I was very interested this morning to read in Robert Genn’s newsletter his thoughts on the same topic I addressed yesterday – that of going back to an older piece and working again from the same idea, but with considered cogitation!
He writes: “While appreciating what you did right in the past, free your mind to reinvent and refine in areas previously not thought of.”
As well as the points I made yesterday about removing unnecessary detail, adding interest where it lacked it and needed it, making the colours richer, subtler and more varied and overall being looser…he also advocates looking at every aspect of the piece and seeing if you can push it in a slightly different direction. Instead of working more quickly, try to work more slowly…but with a great flourish. Definitely loosen up where things were too tight. Address the negative areas ( I really didn’t have any in my first piece, but tried to get the effect of some in the second) and check out the focal area and the track of vision – was it strong enough? or alternatively, was it too obvious? Was there some mystery? or if things were too vague, could they be clarified?
Reworking a piece is a good time to take risks!
This could be the start of a series…
If you have been, thanks for reading! Elizabeth
PS I still havn’t figured out whether or not to include the chain on Chain Cross #2, I think I’m going to send the client pictures both ways and let him choose!
7 comments:
And here I've been thinking about gathering up a load of UFOs and making "gasp" a blanket!
a quilt by any other name....!!
Question: I understand the value of re-examining and re-working a piece. Hopefully I've learned something in this venture. But I am unclear if you are dismantling a quilt or making a new one on the same basic design, tweaking it here and there as you wish. So is it indeed the same physical piece with new things added or a new one? Thanks for the mental challenge you always present for looking at our own work.
it's an entirely new piece, the first one now lives in California somewhere!
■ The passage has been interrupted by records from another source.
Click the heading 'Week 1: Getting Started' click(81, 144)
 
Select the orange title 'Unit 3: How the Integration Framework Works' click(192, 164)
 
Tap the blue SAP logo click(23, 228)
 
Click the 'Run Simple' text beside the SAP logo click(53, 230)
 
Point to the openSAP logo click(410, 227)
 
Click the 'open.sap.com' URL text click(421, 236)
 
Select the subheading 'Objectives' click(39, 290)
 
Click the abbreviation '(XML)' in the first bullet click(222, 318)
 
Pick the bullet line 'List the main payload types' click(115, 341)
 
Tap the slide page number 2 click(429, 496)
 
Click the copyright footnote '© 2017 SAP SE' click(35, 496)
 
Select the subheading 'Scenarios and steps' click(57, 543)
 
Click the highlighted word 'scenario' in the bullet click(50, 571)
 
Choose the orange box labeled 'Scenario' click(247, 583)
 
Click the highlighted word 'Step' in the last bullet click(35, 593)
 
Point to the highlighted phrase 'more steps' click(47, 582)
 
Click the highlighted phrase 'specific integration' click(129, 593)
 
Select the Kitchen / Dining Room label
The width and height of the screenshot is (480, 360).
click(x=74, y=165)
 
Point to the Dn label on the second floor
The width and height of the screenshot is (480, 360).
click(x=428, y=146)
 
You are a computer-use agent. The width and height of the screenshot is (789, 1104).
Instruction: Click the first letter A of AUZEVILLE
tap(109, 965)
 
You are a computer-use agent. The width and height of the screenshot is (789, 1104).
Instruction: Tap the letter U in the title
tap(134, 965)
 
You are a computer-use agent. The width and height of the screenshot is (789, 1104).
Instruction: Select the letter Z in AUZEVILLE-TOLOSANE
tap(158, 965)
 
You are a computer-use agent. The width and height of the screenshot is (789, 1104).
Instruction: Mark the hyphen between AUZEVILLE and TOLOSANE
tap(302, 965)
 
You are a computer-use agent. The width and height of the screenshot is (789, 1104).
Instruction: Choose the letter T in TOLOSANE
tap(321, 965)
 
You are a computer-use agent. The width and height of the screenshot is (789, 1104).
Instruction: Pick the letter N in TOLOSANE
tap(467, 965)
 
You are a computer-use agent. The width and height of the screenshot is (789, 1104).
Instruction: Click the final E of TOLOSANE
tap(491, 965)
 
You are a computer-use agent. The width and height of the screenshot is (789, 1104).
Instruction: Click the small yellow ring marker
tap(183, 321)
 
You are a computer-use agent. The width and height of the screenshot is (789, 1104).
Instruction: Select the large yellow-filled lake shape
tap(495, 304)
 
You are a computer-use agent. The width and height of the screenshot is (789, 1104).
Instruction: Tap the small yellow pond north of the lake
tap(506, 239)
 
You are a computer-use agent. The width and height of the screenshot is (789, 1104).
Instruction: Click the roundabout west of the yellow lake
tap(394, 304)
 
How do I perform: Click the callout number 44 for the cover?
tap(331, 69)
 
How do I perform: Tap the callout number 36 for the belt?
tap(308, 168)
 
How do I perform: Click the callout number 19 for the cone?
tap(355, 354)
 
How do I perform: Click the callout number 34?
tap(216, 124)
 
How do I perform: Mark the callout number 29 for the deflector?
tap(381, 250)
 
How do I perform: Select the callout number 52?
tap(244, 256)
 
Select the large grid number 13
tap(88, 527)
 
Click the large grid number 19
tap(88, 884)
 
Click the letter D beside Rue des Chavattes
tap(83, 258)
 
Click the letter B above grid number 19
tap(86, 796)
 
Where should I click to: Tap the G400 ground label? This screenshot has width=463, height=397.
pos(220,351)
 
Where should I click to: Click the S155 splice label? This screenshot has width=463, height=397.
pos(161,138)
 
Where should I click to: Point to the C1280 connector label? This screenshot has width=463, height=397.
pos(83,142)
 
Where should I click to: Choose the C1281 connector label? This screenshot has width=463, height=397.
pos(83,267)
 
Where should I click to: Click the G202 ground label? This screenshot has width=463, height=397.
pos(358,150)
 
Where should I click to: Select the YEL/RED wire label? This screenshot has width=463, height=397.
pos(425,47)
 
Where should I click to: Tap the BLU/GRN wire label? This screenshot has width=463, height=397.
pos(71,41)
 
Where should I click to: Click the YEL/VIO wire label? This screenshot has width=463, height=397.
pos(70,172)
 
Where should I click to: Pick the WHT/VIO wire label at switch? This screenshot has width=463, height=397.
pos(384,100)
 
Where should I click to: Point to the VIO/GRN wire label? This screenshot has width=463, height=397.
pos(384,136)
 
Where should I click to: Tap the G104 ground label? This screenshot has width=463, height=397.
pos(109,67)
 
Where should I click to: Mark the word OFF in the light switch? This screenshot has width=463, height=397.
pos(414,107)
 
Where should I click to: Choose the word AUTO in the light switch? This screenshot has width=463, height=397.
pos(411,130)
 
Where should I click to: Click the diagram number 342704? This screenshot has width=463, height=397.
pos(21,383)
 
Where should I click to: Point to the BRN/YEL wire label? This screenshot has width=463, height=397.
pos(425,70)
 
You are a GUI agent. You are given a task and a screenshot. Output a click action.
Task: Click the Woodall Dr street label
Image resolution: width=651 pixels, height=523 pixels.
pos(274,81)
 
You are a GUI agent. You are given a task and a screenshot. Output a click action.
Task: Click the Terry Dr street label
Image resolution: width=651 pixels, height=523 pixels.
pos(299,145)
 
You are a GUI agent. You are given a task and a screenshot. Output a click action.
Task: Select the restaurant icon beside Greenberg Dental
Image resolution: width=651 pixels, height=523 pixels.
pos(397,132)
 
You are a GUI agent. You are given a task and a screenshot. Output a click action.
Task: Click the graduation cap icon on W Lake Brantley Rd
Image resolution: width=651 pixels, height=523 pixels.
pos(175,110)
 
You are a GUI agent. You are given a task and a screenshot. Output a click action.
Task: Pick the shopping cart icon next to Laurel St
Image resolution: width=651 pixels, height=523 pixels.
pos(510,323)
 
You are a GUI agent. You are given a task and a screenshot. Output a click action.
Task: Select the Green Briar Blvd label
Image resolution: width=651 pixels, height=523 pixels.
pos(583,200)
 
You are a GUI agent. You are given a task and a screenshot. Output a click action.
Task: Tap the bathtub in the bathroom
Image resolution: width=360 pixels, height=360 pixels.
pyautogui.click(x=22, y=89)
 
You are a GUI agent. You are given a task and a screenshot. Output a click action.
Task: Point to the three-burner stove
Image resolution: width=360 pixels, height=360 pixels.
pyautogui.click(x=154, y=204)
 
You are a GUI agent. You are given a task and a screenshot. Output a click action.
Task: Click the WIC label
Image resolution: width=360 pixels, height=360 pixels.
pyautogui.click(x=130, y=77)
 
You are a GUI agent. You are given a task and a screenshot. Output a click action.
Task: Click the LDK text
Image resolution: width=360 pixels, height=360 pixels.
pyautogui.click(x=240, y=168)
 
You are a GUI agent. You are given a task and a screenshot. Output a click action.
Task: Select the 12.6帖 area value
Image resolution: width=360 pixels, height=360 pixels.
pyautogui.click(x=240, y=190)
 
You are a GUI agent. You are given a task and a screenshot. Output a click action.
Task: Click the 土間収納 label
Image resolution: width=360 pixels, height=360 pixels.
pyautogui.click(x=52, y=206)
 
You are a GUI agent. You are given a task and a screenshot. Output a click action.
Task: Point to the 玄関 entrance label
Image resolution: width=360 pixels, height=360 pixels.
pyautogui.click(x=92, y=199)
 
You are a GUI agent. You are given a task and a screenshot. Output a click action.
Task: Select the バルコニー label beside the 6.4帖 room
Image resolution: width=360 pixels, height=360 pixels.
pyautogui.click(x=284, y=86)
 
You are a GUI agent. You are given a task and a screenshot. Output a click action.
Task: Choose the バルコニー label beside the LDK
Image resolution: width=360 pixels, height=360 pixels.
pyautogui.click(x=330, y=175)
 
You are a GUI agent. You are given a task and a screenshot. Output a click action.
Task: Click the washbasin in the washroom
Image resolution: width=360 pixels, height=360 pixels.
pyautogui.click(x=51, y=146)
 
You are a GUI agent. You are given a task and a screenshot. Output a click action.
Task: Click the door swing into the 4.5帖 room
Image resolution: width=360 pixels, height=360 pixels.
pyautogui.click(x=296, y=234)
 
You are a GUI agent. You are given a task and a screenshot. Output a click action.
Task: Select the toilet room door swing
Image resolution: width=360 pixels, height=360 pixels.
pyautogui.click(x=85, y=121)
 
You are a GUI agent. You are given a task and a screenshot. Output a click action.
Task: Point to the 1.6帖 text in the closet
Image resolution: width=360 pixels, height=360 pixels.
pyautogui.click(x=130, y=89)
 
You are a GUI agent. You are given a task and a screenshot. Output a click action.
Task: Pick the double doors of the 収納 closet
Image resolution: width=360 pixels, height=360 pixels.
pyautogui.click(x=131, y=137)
This one is quite different. though several times I have remade a piece, usually by cropping it heavily, adding pigment and overlays.
There are quite a few pieces I made a while ago that I have been looking at with new eyes, thanks for the inspiration of perhaps trying it.
The Foundation Trialogy
thats what happens when a artist re-works on his work.
isac asimov's
The Foundation Trialogy
still the best fiction trialogy
apart from the J.R.R Tolkin's
The Lord Of The Rings.
---
he first written the scratch around 12 years before until a publisher asked him to write a fiction and he read the scratch again set to start on the basis and the outcome is you know right.
You wrote, "you have much more sense of what it is about the image that is important to you..." I thought I was the only one who was often mistaken about WHAT IT WAS that I liked about a certain scene or image! When will I learn? Thanks for helping me along the way.